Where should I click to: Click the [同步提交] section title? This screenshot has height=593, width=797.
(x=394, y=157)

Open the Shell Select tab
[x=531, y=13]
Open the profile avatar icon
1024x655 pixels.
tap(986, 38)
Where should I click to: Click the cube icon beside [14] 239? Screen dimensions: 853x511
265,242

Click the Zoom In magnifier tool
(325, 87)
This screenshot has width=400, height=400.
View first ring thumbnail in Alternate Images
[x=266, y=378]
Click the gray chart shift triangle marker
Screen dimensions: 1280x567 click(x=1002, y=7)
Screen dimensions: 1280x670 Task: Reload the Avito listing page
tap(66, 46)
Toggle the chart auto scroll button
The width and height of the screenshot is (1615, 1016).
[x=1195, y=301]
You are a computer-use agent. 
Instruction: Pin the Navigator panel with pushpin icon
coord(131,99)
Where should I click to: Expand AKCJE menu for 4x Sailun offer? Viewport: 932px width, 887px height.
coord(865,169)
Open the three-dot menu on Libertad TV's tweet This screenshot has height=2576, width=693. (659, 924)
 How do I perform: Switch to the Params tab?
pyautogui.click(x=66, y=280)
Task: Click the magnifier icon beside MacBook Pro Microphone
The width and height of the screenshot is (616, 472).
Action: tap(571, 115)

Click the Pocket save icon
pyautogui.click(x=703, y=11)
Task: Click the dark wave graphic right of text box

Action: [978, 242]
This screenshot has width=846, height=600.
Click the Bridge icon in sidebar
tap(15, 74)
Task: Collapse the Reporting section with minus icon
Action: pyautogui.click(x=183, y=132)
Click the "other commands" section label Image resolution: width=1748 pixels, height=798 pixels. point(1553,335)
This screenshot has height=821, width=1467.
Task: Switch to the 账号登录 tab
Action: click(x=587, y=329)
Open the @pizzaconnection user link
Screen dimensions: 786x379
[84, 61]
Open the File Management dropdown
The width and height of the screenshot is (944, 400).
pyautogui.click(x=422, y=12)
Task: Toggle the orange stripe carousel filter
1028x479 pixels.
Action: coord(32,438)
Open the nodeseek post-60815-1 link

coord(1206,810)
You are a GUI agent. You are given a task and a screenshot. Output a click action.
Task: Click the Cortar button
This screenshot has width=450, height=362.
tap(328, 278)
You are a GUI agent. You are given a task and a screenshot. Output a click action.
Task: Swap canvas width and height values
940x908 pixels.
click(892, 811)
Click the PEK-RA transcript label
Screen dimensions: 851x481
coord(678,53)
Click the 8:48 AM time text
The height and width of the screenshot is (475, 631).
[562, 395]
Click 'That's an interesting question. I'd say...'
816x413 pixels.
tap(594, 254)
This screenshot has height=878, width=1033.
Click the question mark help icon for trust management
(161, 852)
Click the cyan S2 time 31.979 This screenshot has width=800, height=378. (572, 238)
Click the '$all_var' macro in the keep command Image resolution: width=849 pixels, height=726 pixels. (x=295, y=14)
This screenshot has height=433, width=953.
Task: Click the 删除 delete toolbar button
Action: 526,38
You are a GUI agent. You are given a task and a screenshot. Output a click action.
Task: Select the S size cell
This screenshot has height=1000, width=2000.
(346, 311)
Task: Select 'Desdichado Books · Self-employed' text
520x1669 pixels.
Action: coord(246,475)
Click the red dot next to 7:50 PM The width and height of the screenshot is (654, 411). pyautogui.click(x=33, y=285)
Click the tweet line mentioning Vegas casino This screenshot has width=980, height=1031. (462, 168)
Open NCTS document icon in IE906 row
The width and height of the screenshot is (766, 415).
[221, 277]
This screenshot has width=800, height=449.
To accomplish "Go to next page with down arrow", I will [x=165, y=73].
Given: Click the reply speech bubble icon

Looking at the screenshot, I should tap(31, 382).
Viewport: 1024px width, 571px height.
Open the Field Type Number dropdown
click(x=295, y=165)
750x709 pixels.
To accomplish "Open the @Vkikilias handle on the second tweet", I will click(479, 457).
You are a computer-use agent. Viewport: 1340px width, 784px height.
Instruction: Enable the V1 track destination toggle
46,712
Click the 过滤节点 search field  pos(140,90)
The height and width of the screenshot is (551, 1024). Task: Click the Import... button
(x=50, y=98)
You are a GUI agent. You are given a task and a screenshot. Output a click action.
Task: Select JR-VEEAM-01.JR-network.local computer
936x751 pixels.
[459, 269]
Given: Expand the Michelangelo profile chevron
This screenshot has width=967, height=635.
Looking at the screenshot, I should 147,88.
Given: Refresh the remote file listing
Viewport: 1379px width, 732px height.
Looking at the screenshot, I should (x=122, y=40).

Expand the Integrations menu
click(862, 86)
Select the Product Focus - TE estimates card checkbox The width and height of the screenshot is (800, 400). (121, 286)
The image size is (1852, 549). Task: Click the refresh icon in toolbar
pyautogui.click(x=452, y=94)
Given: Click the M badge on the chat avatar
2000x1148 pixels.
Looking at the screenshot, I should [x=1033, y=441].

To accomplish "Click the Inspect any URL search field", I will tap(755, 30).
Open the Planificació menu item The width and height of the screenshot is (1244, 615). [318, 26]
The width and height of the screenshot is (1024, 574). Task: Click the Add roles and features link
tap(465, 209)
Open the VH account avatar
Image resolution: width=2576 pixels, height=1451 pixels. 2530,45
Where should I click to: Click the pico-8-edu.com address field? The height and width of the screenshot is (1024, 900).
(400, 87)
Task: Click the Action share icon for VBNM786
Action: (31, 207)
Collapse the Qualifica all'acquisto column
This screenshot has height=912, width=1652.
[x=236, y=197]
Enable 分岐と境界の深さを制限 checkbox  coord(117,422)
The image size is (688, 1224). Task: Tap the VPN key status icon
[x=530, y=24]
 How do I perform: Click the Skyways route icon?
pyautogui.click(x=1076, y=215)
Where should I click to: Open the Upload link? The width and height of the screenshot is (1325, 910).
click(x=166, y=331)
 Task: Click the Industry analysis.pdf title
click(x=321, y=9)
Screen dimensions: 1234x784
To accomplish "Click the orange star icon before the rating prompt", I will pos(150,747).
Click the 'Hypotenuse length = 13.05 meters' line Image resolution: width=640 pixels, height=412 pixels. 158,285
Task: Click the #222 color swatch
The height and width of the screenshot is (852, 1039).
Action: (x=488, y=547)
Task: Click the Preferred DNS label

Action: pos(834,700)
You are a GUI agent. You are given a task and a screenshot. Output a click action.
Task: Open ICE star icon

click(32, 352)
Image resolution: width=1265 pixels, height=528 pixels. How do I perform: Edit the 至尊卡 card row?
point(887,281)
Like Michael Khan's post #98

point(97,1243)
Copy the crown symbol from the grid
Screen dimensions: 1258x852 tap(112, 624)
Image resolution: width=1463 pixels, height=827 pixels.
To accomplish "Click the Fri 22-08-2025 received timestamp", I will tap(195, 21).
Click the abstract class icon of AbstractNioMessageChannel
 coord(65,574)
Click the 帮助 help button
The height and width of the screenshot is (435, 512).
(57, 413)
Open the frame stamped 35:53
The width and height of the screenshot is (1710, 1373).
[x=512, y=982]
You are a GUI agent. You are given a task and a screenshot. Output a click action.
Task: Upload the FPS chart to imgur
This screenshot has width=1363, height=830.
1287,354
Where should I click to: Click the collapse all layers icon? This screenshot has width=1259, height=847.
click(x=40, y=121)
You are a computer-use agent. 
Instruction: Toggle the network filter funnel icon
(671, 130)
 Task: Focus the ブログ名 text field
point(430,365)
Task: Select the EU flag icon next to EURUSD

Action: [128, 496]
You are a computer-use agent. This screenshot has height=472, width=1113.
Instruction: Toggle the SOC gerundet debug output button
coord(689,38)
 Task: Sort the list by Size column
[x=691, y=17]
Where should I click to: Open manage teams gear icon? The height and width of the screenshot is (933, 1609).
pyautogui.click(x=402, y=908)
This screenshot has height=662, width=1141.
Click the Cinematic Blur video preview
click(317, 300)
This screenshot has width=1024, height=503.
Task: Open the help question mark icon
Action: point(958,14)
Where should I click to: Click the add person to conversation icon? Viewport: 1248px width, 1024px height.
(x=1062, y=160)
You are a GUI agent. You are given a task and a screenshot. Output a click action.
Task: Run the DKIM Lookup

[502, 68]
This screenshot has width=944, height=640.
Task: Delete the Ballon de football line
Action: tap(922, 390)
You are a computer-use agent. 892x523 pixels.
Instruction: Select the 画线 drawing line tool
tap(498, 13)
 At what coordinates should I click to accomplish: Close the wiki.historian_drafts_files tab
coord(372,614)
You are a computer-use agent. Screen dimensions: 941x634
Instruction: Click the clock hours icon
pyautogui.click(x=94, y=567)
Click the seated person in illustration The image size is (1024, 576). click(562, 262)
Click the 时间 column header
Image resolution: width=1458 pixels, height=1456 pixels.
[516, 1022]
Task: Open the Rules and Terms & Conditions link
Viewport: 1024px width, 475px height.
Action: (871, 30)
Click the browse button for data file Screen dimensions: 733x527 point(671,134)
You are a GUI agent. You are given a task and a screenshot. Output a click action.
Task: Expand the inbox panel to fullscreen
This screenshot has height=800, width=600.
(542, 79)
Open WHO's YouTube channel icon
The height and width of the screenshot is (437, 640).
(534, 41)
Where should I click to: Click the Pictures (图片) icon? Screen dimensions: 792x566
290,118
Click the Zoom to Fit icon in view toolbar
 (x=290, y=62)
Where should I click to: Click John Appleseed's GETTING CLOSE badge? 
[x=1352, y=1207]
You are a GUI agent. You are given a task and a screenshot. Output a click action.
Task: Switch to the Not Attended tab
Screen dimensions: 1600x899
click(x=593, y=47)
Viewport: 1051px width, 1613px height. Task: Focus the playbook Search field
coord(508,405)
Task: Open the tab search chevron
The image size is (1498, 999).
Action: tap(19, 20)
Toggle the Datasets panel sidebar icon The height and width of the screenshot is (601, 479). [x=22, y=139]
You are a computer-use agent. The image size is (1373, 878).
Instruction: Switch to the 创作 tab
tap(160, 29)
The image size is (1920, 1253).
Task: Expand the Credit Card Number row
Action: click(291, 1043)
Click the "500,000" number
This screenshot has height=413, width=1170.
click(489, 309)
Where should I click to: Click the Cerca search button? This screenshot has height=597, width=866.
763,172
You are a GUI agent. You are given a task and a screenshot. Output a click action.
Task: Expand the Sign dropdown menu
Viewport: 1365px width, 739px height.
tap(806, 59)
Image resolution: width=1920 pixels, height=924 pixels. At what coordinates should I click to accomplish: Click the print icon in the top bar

> TASK OBJECTIVE
Search the material above for lines containing the string "will", then pull them out.

> THE COMPLETED TASK
To accomplish "Go to next page with down arrow", I will [x=165, y=73].
To accomplish "Open the @Vkikilias handle on the second tweet", I will click(479, 457).
To accomplish "Click the Inspect any URL search field", I will tap(755, 30).
To accomplish "Click the orange star icon before the rating prompt", I will pos(150,747).
To accomplish "Click the Fri 22-08-2025 received timestamp", I will tap(195, 21).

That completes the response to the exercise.